The Size of A Business Soul II

For a new perspective on what you’re trying to do with your company, read: Small Giants: Companies That Chose to Be Great Instead of Big by Bo Burlingham.

Most articles about entrepreneurship make a simple and often unexamined assumption: great businesses are naturally turbo-charged growth machines. A whole generation of highly visible entrepreneurs such as Anita Roddick of the Body Shop, Ben and Jerry’s of ice cream, and Yvon Chouinard fueled this tacit equation by using their very loud progressive values as a marketing tool. Their ability to leverage their public profiles into huge and profitable growth created a virtuous cycle, where profits afforded them the luxury of progressive policies and ever ambitious positioning of their personal platforms.
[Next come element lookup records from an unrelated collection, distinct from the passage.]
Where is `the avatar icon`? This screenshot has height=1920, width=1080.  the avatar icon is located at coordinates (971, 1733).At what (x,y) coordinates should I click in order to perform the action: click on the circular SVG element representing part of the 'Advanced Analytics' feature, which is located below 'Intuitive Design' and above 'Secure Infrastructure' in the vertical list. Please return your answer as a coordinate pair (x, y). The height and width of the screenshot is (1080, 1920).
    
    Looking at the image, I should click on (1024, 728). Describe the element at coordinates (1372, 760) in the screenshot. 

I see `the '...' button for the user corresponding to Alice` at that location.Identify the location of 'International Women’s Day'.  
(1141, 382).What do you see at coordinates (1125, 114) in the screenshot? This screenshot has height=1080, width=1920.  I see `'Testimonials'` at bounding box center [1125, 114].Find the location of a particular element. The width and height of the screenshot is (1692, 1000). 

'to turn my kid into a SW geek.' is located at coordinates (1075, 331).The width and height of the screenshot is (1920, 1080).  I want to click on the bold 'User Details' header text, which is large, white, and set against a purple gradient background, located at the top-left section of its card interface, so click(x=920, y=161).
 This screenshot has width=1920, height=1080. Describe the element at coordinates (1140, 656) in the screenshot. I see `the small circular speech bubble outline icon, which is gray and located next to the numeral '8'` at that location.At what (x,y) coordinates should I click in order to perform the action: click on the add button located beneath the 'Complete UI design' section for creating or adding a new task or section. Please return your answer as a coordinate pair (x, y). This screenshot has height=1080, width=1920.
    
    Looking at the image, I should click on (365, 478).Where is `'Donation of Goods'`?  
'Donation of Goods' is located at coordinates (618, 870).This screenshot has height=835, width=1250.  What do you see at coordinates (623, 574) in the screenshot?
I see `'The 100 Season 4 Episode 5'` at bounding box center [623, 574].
The question is: at what cost? Sure, these companies did great things. For a time. For how long? Hard to say. And for how many? Also a challenge. As Burlingham, a former colleague (and okay, a friend) says of Small Giants, “The book challenges people to think about what makes a great company.” As one of the key writers and editors for Inc. magazine in its heyday, Bo was one of the most important people to elevate the profile of charismatic entrepreneurial companies such as the ones noted above. As he notes, “When a company has charisma you want to be associated with it.”

But today his definition of charisma, soul, of, for lack of a better word, “it,” has evolved. Burlingham now focuses on great companies whose spirit is defined by different measures. For this book, he wrote about exemplary companies whose founder or founding team rejected growth for growth’s sake so as to maintain control over what they considered more important factors: quality of company, ties to community, quality of jobs, and sense of purpose. “What sets the companies apart is the extent to which the higher purpose is woven into the fabric of the business. It has to be a constant presence, a part of the everyday life of the company, that people never lose sight of, as so happens with mission statements.”

While this type of statement sounds hopelessly and almost unattainably aspirational, one of the joys of this book is the way that Bo details precisely how real companies have made the real choices to live by such a daunting purpose. You will recognize companies like Zingerman’s Deli; others will be fresh to you. Bo has gotten some nice coverage of his book, and his excellent website has myriad links and nice excerpts. Go, buy, discuss.